In celebration of International Museum Day, the University of Miami Frost Chorale from Miami will be performing at Valencia’s Palacio del Marques de Dos Aguas on Wednesday, May 18, 2011.
One of the most central structures in the city of Valencia is the Palacio del Marques de dos Aguas, a former palace and now the home of Spain’s National Museum of Ceramics and Arts. The fifteenth century home was officially declared a historic-artistic monument in 1941. Historians consider the palace a “paragon of nobility and wealth,” stemming from the fifteenth century during which the Perellos Rabassa family acquired the Barony of Dos Aguas and were ultimately elevated to the status of Marquis by King Charles II.The grounds originally consisted of three Gothic buildings arranged around the perimeter of a courtyard, as well as a single tower at the northwest corner. The current palace is the product of a radical reform which occurred in the year 1740 and now boasts an irregular quadrangular layout organized around the courtyard and corner towers. The front door was carved in alabaster by Valencia’s Ignacio Vergara, the founder of the Santa Barbara School of Fine Arts. The palace’s name “Dos Aguas” refers to the two largest rivers in the region of Valencia, the Turia and Jucar, which are represented on the building’s façade by two nude human figures and two falling streams of water.

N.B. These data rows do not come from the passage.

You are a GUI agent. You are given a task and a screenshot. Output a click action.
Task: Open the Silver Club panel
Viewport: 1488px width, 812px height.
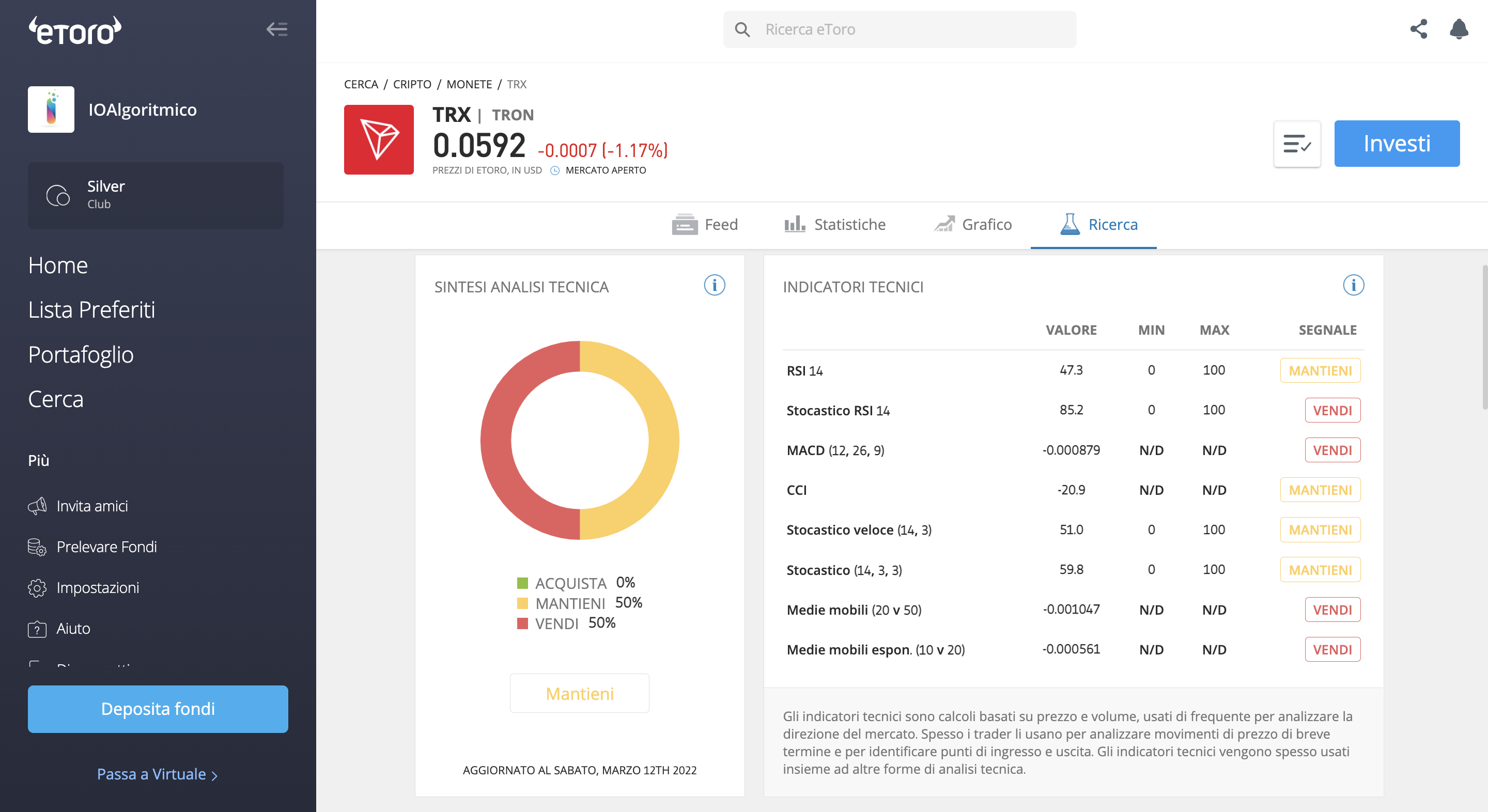point(156,195)
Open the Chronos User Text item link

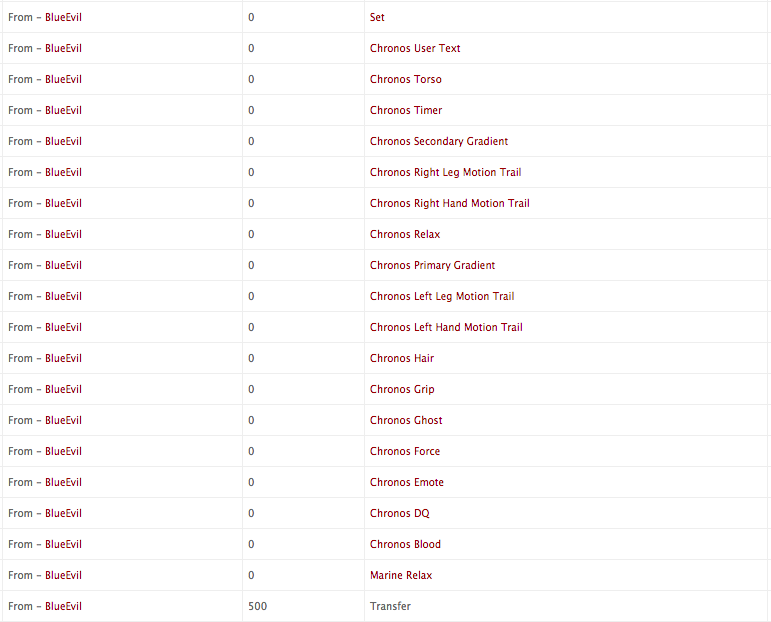415,48
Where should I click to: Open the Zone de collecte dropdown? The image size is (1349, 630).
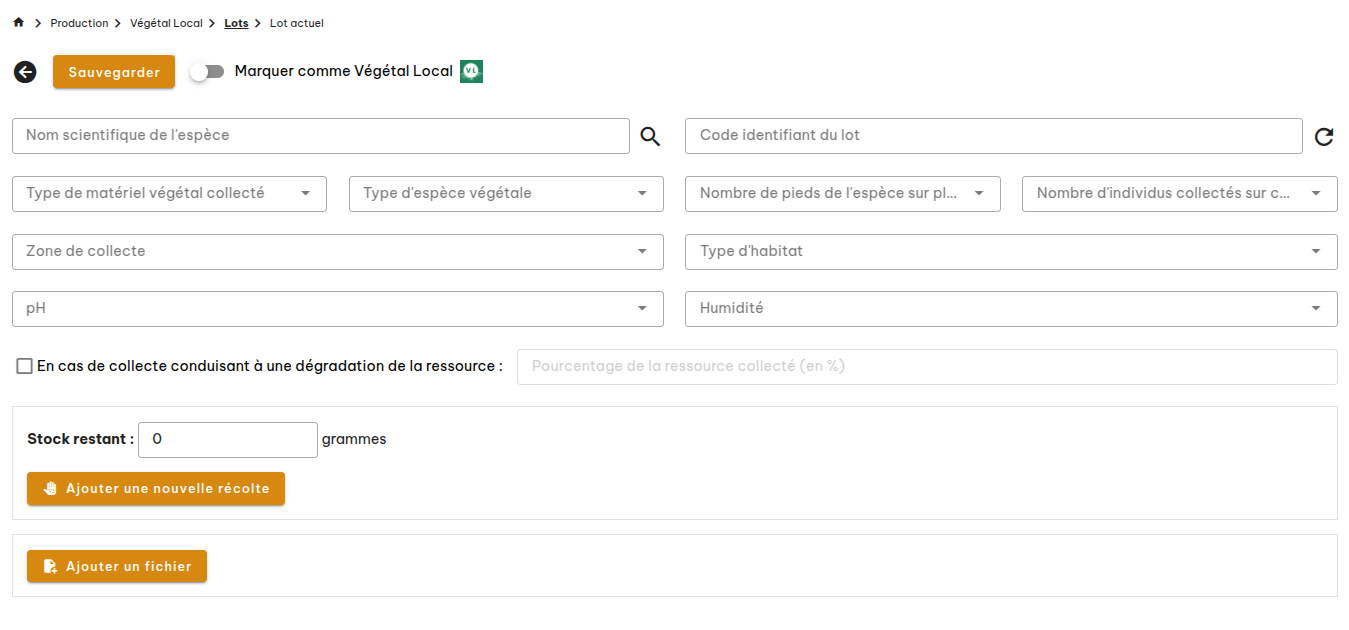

The ownership of the palace changed hands multiple times throughout the centuries, until the Spanish government officially purchased the site in 1949 for the installation of a ceramic collection assembled by Professor Don Manuel Gonzalez Marti, his wife Amelia Cunat, and Monleon, ultimately becoming the National Ceramics Museum.
The then-Minister of Education, Don Joaquin Ruiz Jimenez, presided over the official inauguration of the Museum on June 18, 1954.
The National Museum of Ceramics and Arts receives world-renowned praise, not only for their vast exhibition of artistic works, but also for the intriguing history and beauty of the palace itself.
Photo courtesy of Flickr.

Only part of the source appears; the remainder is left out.